Читаем The Three-Body Problem полностью

In front of this metal monster stood the slim figure of a young woman. The composition’s lighting was fantastic as well: The metal monster was buried in the shadow of a temporary construction shelter, further emphasizing its stern, rough quality. But a single ray of light from the westering sun coming through the central hole in the shelter fell right on the woman. The soft glow lit up her supple hair and highlighted her white neck above the collar of her overalls, as though a single flower was blooming in a metal ruin after a violent thunderstorm.…

“What are you looking at? Get back to work!”

Wang was shocked out of his reverie, but then realized that the director of the Nanotechnology Research Center wasn’t talking to him, but to a young engineer who had also been staring at the woman. Having returned from art to reality, Wang saw that the young woman wasn’t an ordinary worker—the chief engineer stood next to her, explaining something respectfully.

“Who is she?” Wang asked the director.

“You should know her,” the director said, waving his hand around in a large circle. “The first experiment on this twenty-billion-yuan accelerator will probably be to test her superstring model. Now, seniority matters in theoretical physics, and normally, she wouldn’t have been senior enough to get the first shot. But those older academics didn’t dare to show up first, afraid that they might fail and lose face, so that’s why she got the chance.”

“What? Yang Dong is … a woman?”

“Indeed,” the director said. “We only found out when we finally met her two days ago.”

The young engineer asked, “Does she have some psychological issue? Why else wouldn’t she agree to be interviewed by the media? Maybe she’s like Qian Zhongshu,11 who died without ever appearing on TV.”

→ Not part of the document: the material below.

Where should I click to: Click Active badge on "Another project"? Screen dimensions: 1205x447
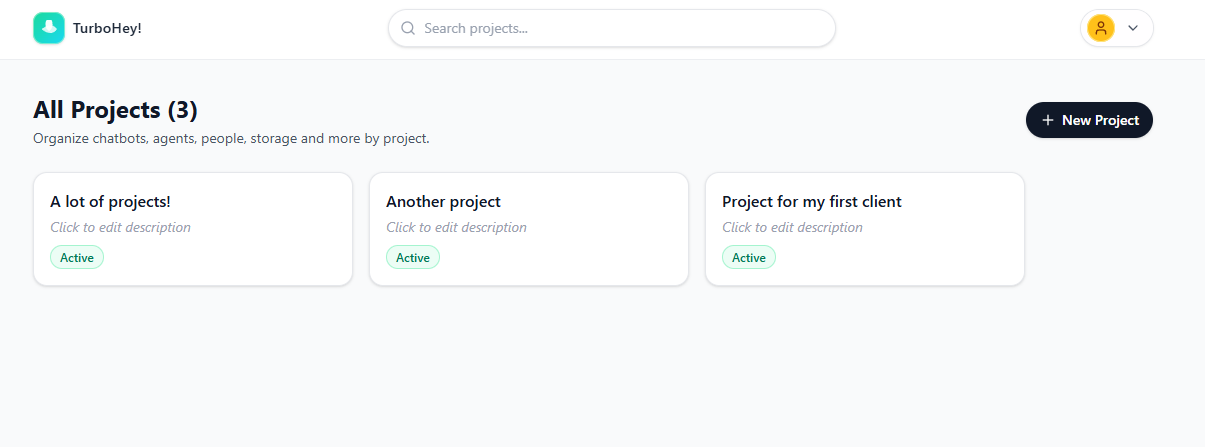tap(413, 257)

“But at least we knew Qian’s gender. I bet Yang had some unusual experiences as a child. Maybe it made her somewhat autistic.” Wang’s words were tinged with a hint of self-mockery. He wasn’t even famous enough for the media to be interested in him, let alone to turn down interview requests.

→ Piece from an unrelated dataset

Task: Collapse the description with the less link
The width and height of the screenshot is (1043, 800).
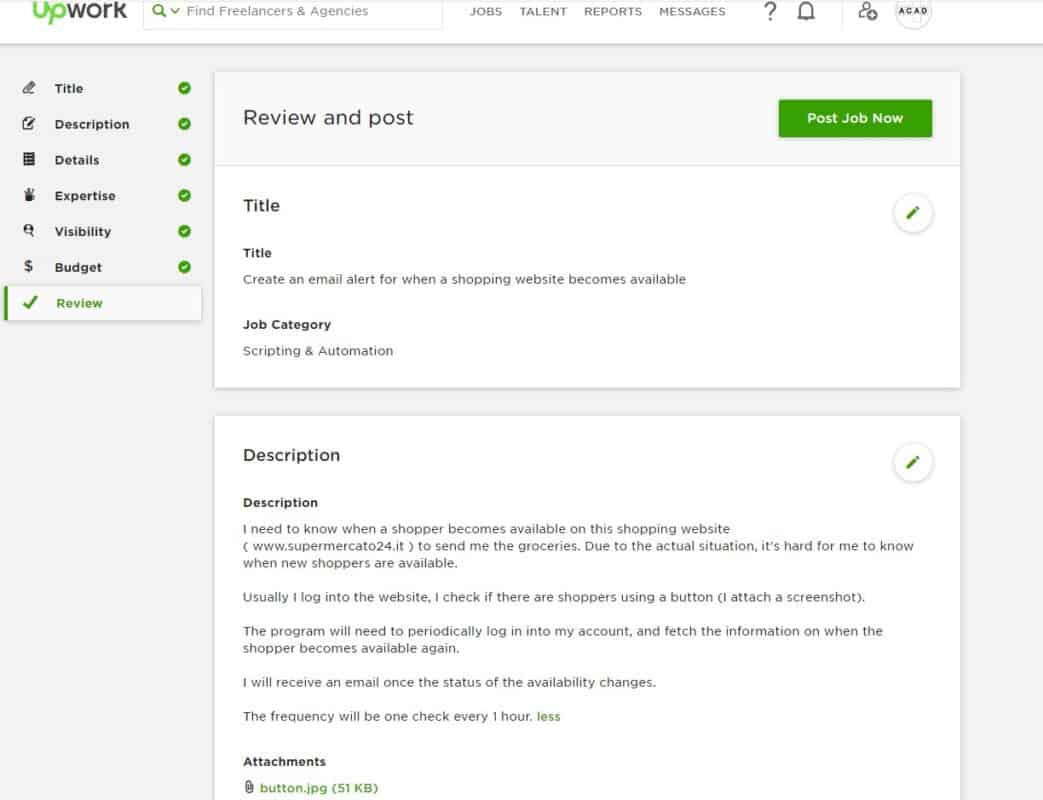Action: coord(548,717)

Yang walked over with the chief engineer. As they passed, she smiled at Wang and the others, nodding lightly without saying anything. Wang remembered her limpid eyes.

That night, Wang sat in his study and admired the few landscape photographs, his works he was the most proud of, hanging on the wall. His eyes fell on a frontier scene: a desolate valley terminating in a snowcapped mountain. On the nearer end of the valley, half of a dead tree, eroded by the vicissitudes of many years, took up one-third of the picture. In his imagination, Wang placed the figure that lingered in his mind at the far end of the valley. Surprisingly, it made the entire scene come alive, as though the world in the photograph recognized that tiny figure and responded to it, as though the whole scene existed for her.

He then imagined her figure in each of his other photographs, sometimes pasting her two eyes into the empty sky over the landscapes. Those images also came alive, achieving a beauty that Wang had never imagined.

Wang had always thought that his photographs lacked some kind of soul. Now he understood that they were missing her.

*   *   *

“All the physicists on this list have committed suicide in the last two months,” General Chang said.

Wang was thunderstruck. Gradually, his black-and-white landscapes faded into blankness in his mind. The photographs no longer had her figure in the foreground, and her eyes were wiped from the skies. Those worlds were all dead.

“When … did this happen?” Wang asked mechanically.

“The last two months,” Chang repeated.

“You mean the last name, don’t you?” Shi responded with satisfaction. “She was the last to commit suicide—two nights ago, overdosed on sleeping pills. She died very peacefully. No pain.”

For a moment, Wang was grateful to Shi.

“Why?” Wang asked. The dead scenes in those landscape photographs continued to flicker through his mind.

General Chang replied, “The only thing we can be sure of is this: The same reason drove all of them to suicide. But it’s hard to articulate. Maybe it’s impossible for us nonspecialists to even understand the reason. The document contains excerpts from their suicide notes. Everyone can examine them after the meeting.”

Wang flipped through the notes: All of them seemed to be long essays.

“Dr. Ding, would you please show Yang Dong’s note to Professor Wang? Hers is the shortest and possibly the most representative.”

The man in question, Ding Yi, had been silent until now. After another pause, he finally took out a white envelope and handed it across the table to Wang.